Work order: Skip every picture, and copy exactly the lines from the one containing "Task: Click the" to the end of the data.

/---

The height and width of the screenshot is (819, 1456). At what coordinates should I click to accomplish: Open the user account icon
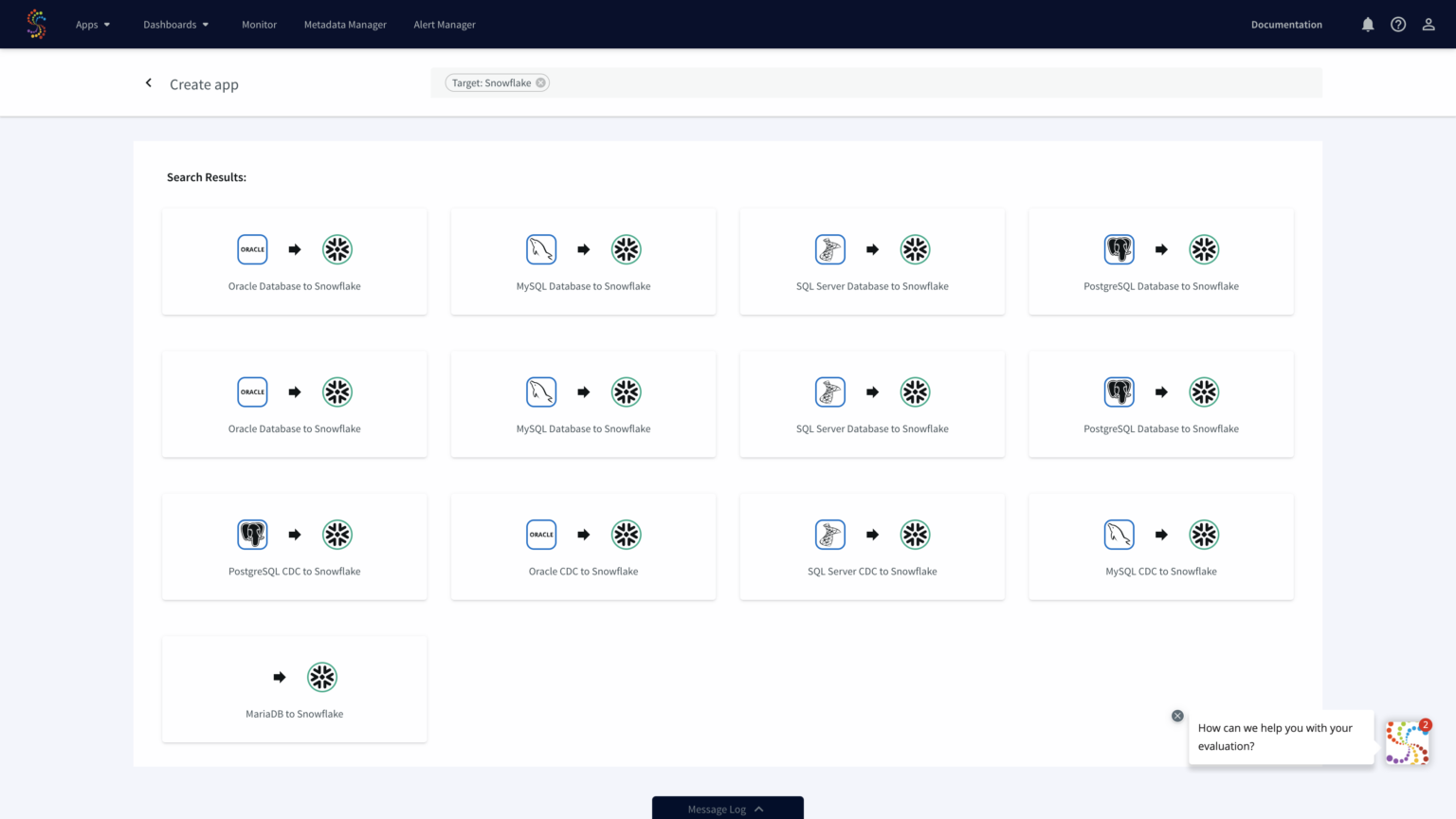[x=1429, y=24]
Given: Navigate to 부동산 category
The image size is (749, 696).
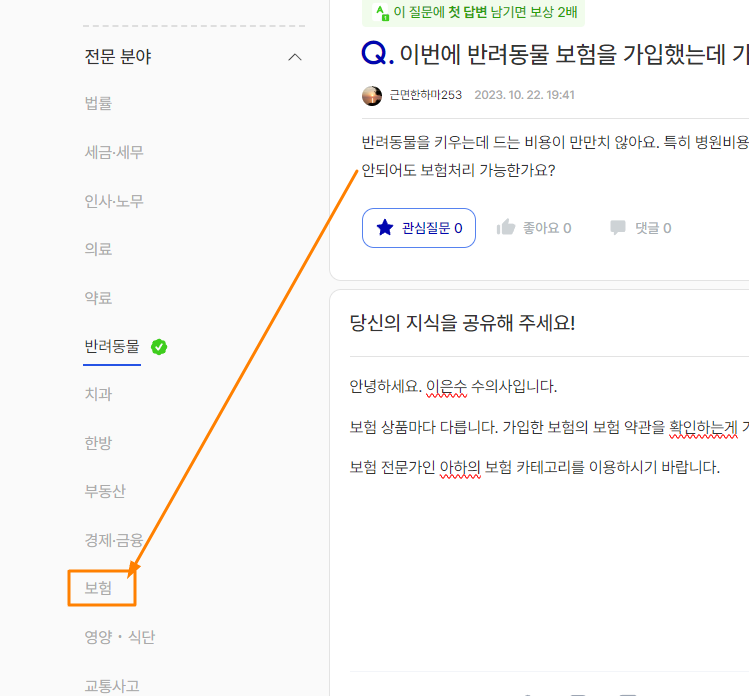Looking at the screenshot, I should (105, 492).
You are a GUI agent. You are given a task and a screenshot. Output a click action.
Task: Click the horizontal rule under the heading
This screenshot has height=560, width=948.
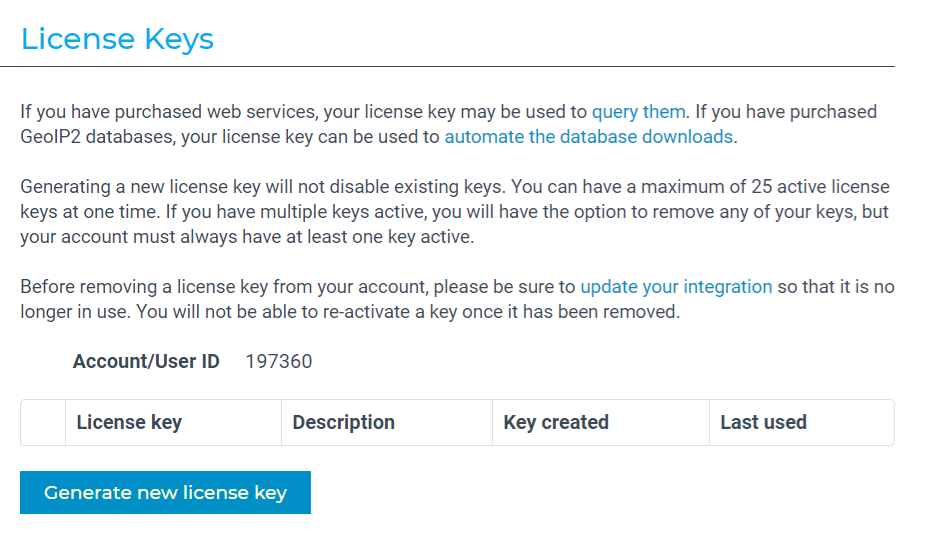click(x=447, y=67)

\---

Result for this exercise:
Task: Click the horizontal rule under the heading
This screenshot has height=560, width=948.
click(x=447, y=67)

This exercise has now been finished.